The companies will file applications for antitrust immunity in the United States and clearance for their proposals in the United Kingdom and with the European Commission. Both airlines are eager to work with regulatory authorities to gain the necessary approvals and help create a positive climate for “open skies” between the United States and United Kingdom, giving passengers a far greater choice of carriers. In line with the competing airline alliances, the new relationship would include a wide scale codesharing agreement.
Key consumer benefits would include access to more destinations and more convenient schedules, extending lower fares to a wider range of destinations, flexibility and ease of transfer, a more attractive frequent flyer programme, greater ticket interchangeability and new improved check-in and luggage facilities.
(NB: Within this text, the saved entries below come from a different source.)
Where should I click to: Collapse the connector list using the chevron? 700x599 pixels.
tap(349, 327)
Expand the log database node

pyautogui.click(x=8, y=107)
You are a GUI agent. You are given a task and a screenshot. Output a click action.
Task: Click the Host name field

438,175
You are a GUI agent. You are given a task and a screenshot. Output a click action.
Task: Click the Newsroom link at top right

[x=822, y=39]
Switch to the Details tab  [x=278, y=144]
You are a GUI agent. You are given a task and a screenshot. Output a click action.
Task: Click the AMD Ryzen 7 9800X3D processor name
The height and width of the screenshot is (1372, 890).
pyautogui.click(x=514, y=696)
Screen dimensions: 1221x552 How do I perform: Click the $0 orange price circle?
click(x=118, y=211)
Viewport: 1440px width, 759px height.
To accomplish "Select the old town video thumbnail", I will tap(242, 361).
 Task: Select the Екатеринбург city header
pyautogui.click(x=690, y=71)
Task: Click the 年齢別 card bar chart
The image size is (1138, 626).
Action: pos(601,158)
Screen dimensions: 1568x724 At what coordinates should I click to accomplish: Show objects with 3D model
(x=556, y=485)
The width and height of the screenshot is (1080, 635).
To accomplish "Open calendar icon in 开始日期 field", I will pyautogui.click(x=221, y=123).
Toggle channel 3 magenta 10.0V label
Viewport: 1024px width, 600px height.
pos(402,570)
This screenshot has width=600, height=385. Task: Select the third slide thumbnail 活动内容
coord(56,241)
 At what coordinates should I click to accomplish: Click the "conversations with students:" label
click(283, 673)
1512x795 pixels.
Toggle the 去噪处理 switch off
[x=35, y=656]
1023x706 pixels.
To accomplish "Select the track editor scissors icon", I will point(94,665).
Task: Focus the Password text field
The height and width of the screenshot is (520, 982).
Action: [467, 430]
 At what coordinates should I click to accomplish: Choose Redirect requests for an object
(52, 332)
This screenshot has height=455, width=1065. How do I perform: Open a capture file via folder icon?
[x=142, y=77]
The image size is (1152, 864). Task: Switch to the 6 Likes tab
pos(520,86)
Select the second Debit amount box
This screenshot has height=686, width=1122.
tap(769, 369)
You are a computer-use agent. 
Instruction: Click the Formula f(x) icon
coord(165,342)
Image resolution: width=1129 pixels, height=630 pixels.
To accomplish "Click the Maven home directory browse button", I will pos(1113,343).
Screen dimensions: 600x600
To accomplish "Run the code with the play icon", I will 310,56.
Commenting on today’s announcement, Rod Eddington, British Airways’ Chief Executive, and Don Carty, American Airlines’ Chairman and Chief Executive, said: “We simply want to have the same commercial advantages and deliver the same consumer benefits that rival airline alliances and their passengers enjoy. Antitrust immunity and codesharing would put us on a level playing field with other alliances and set the stage for a US-UK open skies agreement.”
The new alliance includes a profit sharing arrangement covering nine transatlantic routes between London and Boston, Chicago, Dallas/Fort Worth, Los Angeles, Miami, New York, Raleigh/Durham, St. Louis and San Francisco. Antitrust immunity and codesharing would allow British Airways and American Airlines, and the larger oneworld? alliance, to compete more effectively with rival alliance networks.
Since the beginning of the British Airways-American Airlines relationship in 1996, dramatic changes have taken place in the transatlantic aviation marketplace. Competing alliances now enjoy varying degrees of antitrust immunity and codesharing approvals that British Airways and American Airlines have yet to obtain.
“We are eager to work with regulators to gain the appropriate approvals. All parties should take notice of the dramatic changes in the transatlantic marketplace over the last five years. Progress towards open skies and greater alliance competition will benefit all passengers,” said Rod Eddington and Don Carty.